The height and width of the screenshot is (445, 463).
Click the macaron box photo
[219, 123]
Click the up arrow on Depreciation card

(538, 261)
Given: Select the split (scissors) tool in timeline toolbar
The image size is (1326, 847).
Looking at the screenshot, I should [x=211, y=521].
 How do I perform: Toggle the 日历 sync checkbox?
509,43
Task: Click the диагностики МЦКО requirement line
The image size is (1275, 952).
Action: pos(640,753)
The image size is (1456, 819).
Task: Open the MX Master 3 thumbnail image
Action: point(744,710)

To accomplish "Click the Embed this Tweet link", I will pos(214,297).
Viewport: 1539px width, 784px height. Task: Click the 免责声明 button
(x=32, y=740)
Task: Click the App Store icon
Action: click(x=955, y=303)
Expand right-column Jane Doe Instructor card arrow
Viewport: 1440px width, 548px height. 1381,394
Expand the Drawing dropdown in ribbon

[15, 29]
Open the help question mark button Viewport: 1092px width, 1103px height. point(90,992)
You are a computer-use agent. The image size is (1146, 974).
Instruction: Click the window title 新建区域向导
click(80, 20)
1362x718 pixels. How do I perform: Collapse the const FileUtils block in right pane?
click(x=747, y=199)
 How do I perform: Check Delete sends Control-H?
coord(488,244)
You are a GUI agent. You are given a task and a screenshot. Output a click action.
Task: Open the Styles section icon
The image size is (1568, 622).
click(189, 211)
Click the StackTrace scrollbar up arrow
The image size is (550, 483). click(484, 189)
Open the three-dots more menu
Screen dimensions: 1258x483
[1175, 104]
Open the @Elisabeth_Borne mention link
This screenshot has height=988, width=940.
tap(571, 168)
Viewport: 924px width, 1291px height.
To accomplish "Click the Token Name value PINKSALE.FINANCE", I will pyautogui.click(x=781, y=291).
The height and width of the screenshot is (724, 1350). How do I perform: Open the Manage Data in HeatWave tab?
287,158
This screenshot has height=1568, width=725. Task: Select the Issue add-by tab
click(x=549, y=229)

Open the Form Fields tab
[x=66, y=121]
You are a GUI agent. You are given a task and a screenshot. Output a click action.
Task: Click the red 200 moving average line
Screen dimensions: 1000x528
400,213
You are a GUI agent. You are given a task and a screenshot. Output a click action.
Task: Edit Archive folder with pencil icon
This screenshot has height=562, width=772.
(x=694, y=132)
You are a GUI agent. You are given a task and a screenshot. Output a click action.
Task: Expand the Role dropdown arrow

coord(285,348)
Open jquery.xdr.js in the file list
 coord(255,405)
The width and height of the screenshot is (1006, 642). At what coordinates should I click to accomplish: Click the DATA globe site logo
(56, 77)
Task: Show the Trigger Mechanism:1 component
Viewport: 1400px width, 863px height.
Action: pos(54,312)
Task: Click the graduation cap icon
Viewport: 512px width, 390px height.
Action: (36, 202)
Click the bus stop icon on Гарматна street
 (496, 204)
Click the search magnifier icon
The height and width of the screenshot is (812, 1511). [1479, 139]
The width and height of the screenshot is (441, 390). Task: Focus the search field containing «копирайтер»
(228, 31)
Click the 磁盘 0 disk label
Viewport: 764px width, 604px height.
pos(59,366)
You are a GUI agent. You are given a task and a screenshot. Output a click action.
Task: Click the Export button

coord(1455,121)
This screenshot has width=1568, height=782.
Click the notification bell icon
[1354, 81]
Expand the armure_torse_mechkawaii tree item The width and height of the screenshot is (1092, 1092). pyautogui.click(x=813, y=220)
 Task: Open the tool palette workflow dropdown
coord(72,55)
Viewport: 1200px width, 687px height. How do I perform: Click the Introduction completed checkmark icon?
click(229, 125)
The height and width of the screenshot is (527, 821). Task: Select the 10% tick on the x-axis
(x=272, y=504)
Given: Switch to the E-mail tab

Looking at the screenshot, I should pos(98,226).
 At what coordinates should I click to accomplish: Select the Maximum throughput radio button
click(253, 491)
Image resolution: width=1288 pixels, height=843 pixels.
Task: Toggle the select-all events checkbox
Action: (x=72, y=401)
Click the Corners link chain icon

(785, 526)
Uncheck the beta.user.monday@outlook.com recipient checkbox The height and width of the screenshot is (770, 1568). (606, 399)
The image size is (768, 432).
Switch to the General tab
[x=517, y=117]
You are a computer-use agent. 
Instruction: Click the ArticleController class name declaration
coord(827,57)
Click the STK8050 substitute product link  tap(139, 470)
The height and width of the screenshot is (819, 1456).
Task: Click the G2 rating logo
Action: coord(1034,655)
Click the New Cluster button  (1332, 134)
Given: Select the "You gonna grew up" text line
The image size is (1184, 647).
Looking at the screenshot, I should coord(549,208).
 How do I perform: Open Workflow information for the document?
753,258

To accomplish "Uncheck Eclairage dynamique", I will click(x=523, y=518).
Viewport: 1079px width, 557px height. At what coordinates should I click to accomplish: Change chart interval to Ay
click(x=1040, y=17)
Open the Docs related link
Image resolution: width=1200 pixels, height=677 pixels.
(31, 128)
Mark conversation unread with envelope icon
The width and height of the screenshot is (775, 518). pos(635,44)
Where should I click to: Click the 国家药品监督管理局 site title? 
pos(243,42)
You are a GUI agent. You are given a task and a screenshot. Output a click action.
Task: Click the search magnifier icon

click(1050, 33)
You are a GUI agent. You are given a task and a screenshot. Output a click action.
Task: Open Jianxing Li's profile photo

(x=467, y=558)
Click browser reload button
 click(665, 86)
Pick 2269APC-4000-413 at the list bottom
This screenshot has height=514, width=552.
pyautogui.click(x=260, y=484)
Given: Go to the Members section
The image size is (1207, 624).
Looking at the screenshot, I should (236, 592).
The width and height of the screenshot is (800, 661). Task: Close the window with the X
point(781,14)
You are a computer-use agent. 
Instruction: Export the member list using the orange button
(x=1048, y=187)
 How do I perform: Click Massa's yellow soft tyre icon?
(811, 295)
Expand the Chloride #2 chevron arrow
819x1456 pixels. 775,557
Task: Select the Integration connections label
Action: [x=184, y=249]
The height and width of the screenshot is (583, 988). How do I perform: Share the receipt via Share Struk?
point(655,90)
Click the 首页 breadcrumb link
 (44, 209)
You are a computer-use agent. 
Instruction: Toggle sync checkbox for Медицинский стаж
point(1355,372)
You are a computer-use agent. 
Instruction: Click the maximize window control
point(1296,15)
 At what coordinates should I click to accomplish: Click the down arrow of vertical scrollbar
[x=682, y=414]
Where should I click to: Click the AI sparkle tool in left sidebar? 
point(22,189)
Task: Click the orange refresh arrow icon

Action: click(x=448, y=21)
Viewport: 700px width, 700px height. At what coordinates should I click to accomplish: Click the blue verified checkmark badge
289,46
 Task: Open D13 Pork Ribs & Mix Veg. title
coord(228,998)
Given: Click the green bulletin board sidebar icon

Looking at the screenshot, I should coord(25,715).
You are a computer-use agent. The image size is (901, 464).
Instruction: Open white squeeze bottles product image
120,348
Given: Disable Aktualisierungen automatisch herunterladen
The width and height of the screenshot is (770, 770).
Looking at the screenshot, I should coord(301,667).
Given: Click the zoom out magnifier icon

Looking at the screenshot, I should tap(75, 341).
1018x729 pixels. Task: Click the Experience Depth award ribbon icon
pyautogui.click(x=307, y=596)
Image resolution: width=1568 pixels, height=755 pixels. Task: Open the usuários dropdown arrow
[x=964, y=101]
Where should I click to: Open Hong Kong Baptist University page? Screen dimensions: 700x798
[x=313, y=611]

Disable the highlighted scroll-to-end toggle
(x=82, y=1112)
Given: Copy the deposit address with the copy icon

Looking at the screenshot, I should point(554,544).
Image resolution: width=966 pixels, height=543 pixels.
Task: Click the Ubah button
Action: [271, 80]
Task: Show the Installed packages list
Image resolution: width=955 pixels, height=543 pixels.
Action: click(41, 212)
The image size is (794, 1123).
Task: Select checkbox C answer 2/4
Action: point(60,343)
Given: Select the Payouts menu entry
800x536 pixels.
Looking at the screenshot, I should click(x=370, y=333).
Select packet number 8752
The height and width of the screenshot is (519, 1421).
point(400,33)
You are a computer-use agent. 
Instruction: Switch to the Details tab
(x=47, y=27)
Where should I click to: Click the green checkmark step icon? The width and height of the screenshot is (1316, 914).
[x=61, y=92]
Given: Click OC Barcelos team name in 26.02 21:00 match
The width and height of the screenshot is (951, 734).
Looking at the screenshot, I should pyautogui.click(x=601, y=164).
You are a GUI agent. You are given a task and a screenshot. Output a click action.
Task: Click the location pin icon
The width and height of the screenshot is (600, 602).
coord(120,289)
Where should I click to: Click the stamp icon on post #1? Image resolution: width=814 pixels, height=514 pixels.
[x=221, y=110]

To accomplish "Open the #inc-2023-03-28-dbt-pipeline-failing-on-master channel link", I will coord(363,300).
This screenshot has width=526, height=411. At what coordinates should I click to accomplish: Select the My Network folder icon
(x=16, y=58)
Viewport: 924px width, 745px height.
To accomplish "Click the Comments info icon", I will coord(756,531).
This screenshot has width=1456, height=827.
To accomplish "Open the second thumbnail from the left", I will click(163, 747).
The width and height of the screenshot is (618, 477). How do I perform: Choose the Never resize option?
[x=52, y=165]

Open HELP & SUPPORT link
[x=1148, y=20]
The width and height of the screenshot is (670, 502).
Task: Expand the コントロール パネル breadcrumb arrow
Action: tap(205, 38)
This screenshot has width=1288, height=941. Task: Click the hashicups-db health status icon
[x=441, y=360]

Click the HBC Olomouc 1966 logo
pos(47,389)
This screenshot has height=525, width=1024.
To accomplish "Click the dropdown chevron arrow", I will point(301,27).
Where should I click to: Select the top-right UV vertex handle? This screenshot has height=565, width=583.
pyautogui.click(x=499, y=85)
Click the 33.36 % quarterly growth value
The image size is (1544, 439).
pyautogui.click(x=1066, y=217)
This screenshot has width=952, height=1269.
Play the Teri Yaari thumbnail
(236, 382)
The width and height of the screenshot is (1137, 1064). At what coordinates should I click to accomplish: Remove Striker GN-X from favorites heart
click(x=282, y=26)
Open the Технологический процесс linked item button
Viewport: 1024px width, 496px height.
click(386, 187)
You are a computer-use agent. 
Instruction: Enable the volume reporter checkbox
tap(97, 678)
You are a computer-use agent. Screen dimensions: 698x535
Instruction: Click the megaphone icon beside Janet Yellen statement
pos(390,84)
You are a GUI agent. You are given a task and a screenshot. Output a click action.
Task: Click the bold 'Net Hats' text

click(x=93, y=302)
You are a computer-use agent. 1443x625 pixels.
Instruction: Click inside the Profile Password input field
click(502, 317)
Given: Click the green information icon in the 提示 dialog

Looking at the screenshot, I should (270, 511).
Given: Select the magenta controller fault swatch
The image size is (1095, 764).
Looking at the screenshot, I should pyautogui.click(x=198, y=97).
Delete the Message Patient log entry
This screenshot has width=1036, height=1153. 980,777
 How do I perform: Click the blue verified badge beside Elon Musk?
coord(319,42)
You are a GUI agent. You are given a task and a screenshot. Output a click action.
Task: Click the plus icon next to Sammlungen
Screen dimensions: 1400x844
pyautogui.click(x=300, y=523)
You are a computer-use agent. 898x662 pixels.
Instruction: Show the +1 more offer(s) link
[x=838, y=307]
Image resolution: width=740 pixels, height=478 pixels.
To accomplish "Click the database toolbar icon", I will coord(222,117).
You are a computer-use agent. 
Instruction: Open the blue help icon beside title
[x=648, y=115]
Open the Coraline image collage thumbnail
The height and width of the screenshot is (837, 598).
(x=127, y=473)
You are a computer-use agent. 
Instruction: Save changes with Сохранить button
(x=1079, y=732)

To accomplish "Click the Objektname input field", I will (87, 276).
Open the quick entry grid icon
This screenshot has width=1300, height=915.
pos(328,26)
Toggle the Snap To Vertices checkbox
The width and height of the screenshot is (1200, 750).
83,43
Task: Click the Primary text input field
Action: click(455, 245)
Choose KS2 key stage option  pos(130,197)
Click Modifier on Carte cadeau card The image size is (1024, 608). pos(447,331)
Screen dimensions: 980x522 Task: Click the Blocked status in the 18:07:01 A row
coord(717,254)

—————

- [Problem to solve]
Using the listing above, locate the lines that hold "Uncheck" and copy each one.

- [Answer below]
Uncheck the beta.user.monday@outlook.com recipient checkbox The height and width of the screenshot is (770, 1568). (606, 399)
To accomplish "Uncheck Eclairage dynamique", I will click(x=523, y=518).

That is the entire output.